- REQUIRED TASK
Pull out the rows word for word, beginning with the line that contains "Click id header in points_board_3" and continuing through the line that contains "Action: click(1000, 14)", both lines included. Leave the pictures out of your answer.

- Dataset excerpt

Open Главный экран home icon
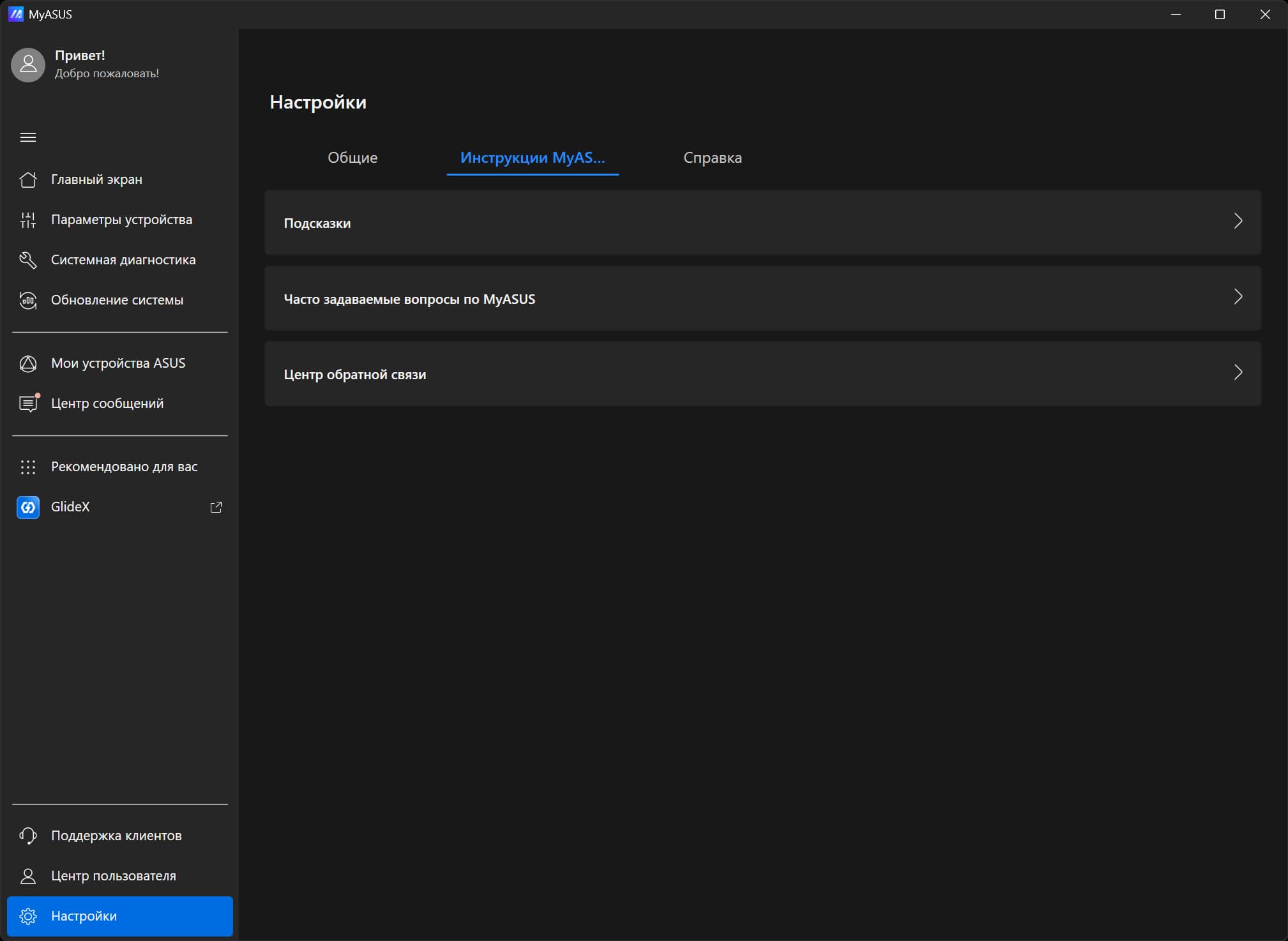Screen dimensions: 1288x941 click(x=27, y=180)
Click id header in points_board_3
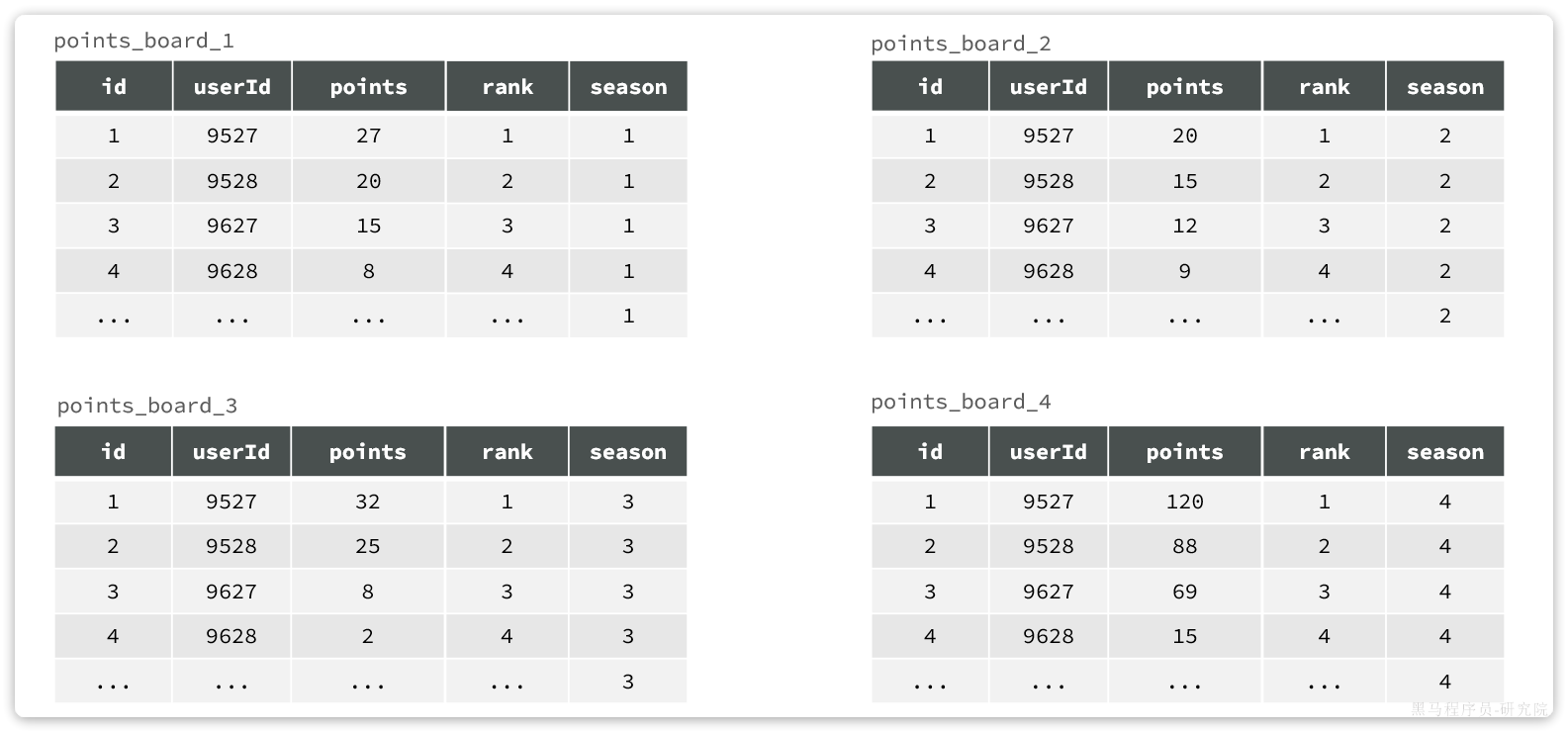 click(x=114, y=452)
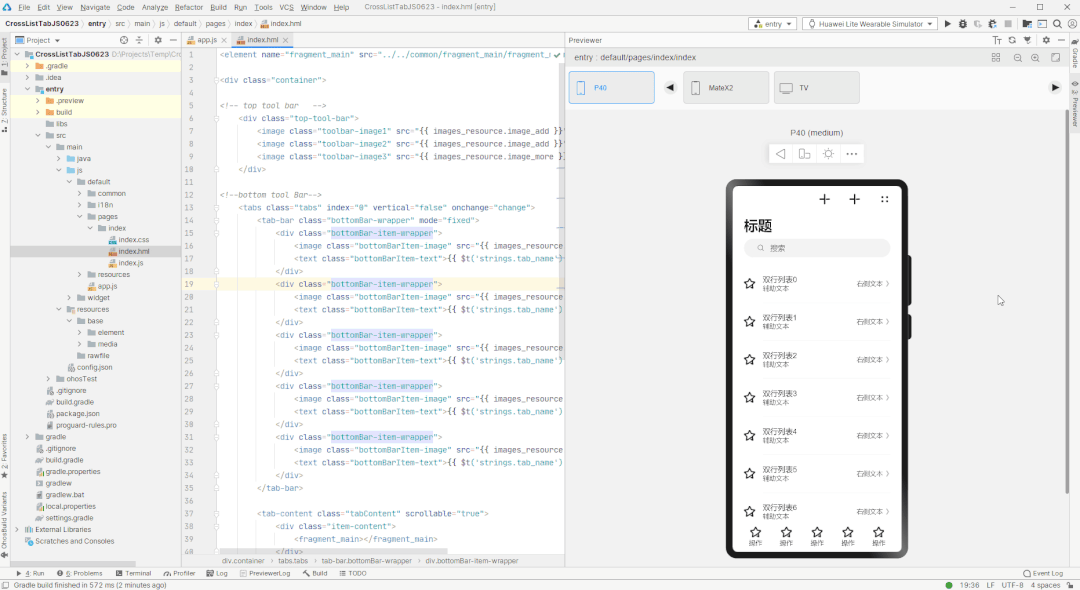Open the Previewer settings gear

pyautogui.click(x=1047, y=40)
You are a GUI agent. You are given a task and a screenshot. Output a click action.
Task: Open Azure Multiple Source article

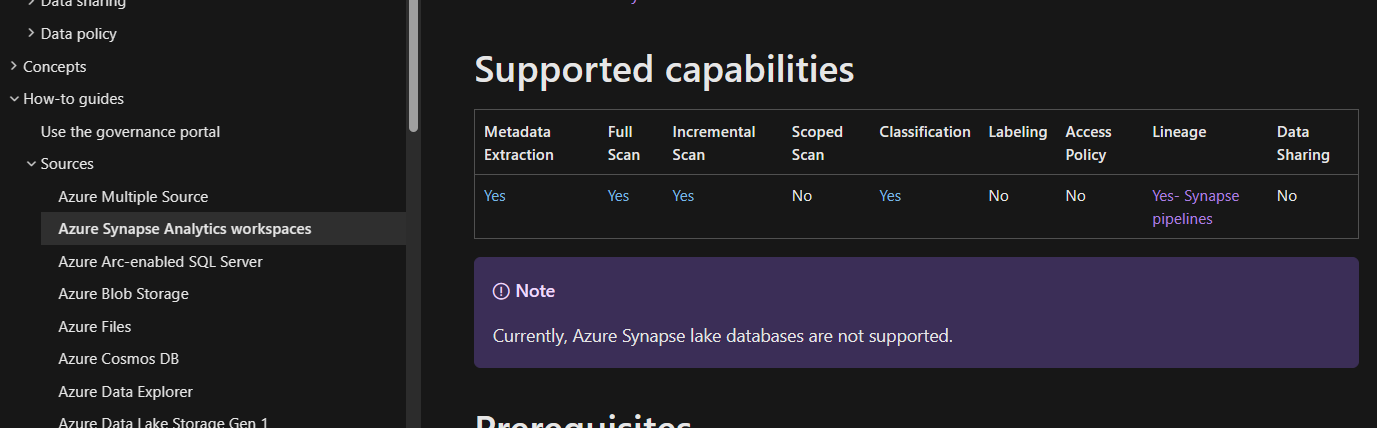(133, 197)
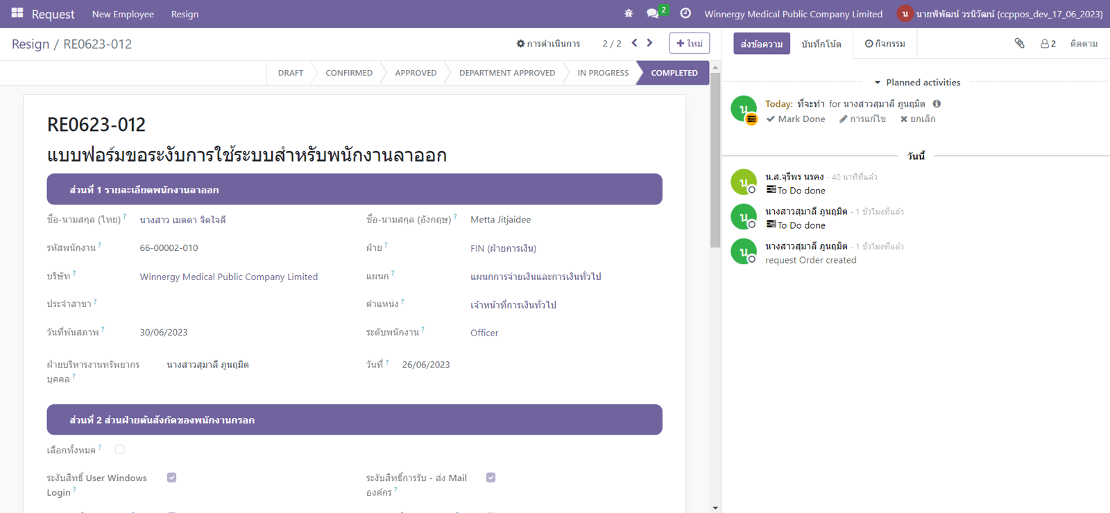The image size is (1110, 513).
Task: Open user account menu in top bar
Action: click(1000, 14)
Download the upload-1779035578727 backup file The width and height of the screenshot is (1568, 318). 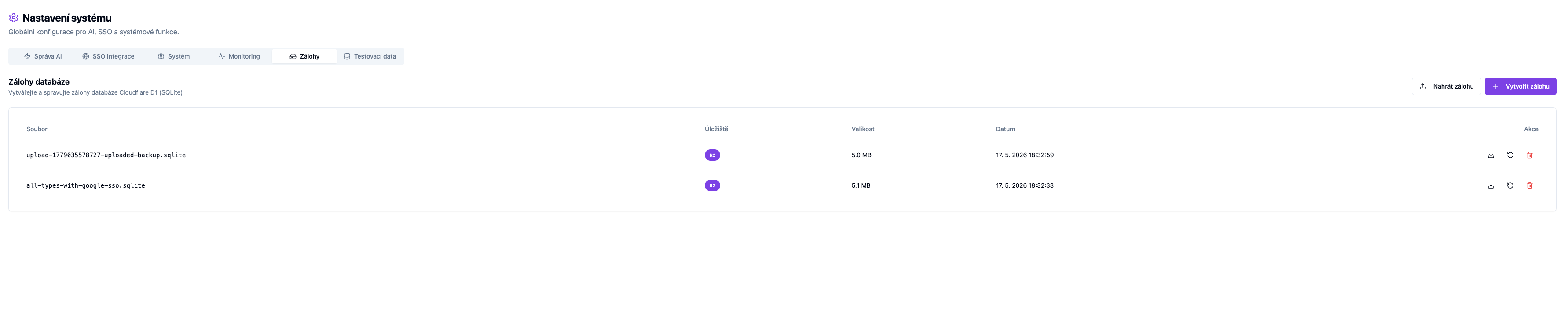tap(1491, 155)
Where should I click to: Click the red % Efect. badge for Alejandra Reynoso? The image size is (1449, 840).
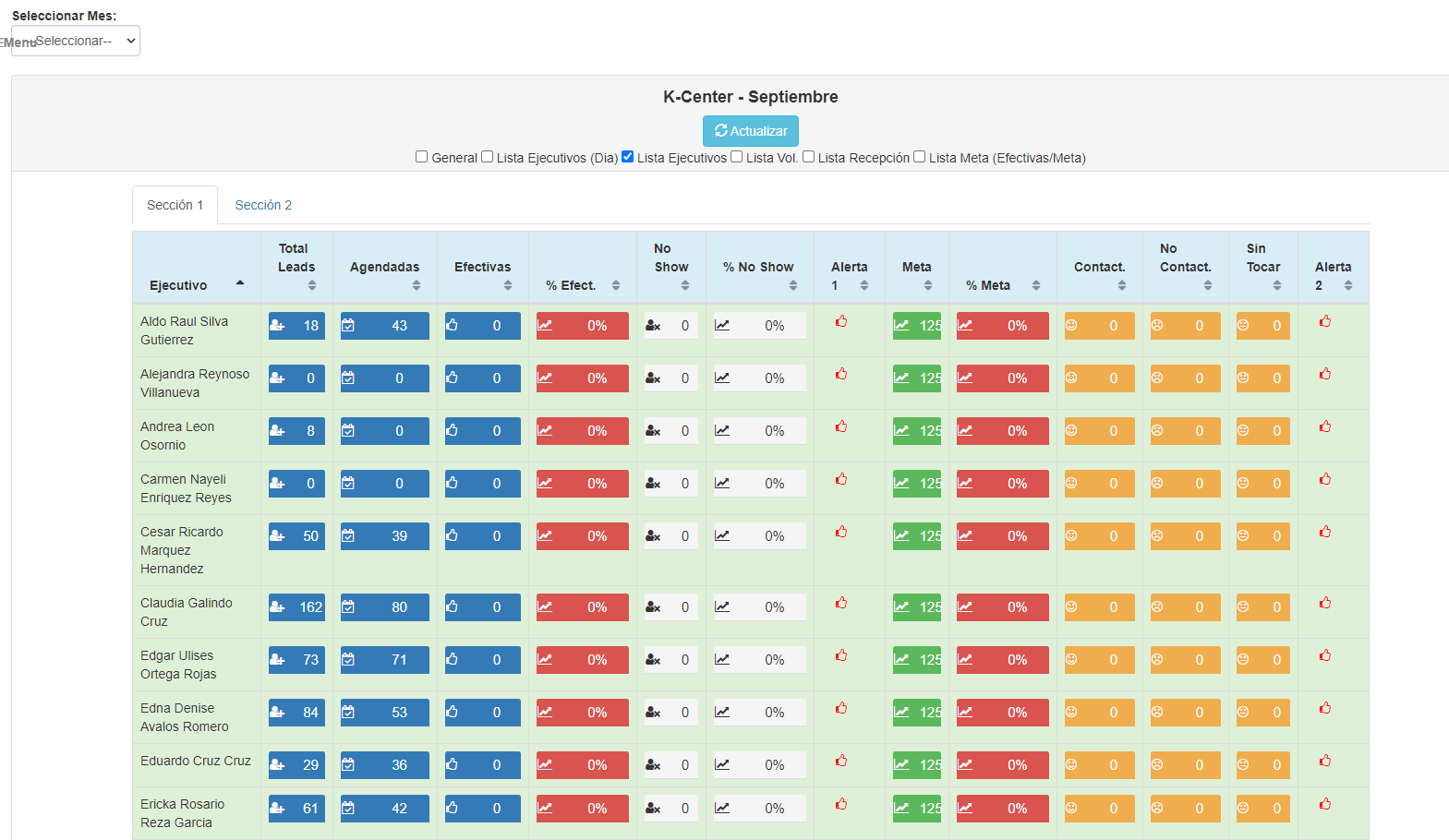(x=582, y=378)
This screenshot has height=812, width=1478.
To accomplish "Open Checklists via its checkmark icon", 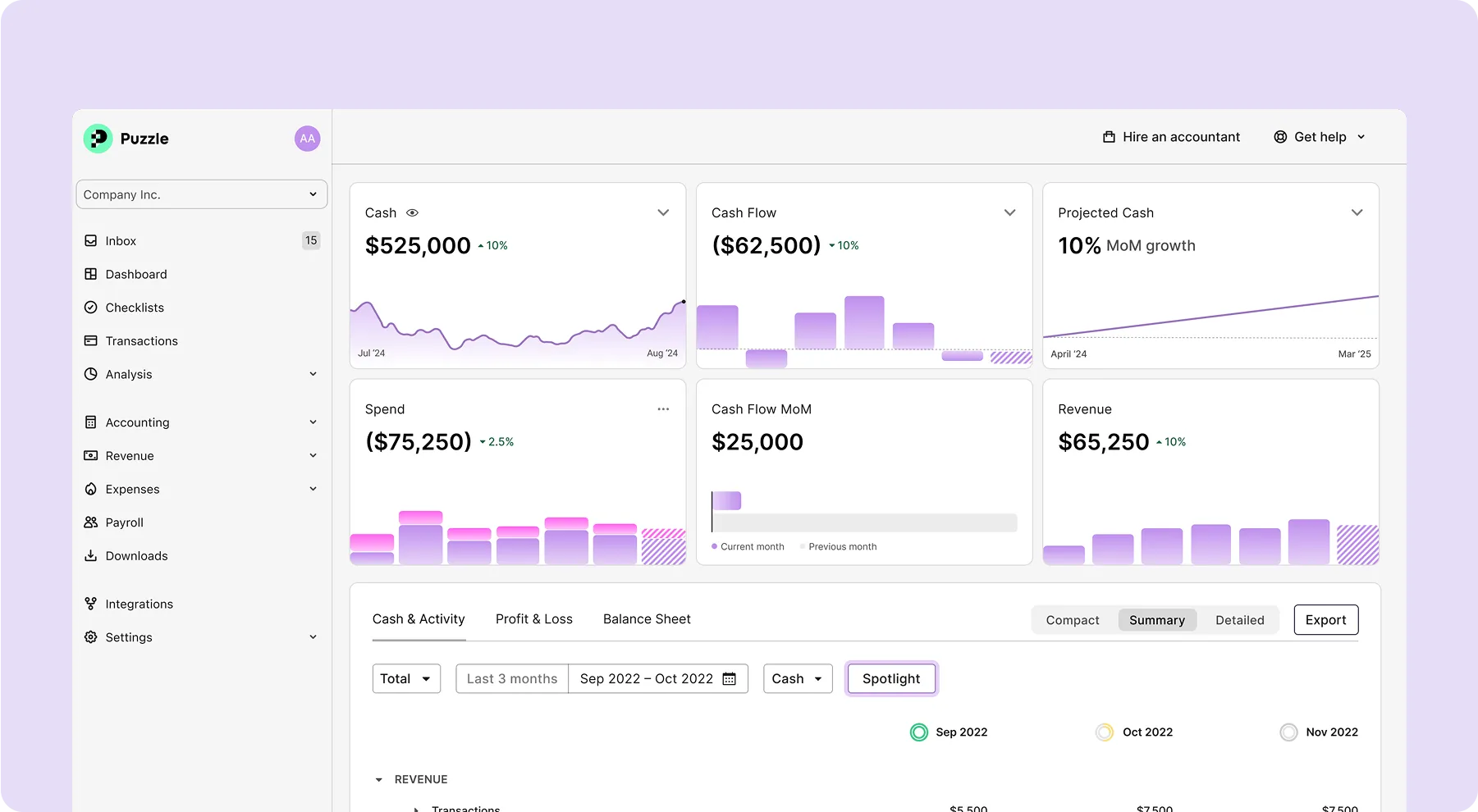I will click(90, 308).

- PROBLEM SOLUTION
Click id header in points_board_3
 click(x=114, y=452)
Open the Previewer settings gear

pyautogui.click(x=1047, y=40)
You are a GUI agent. You are given a task and a screenshot. Output a click action.
Task: Open Azure Multiple Source article

(133, 197)
The image size is (1110, 513).
Task: Open user account menu in top bar
Action: click(1000, 14)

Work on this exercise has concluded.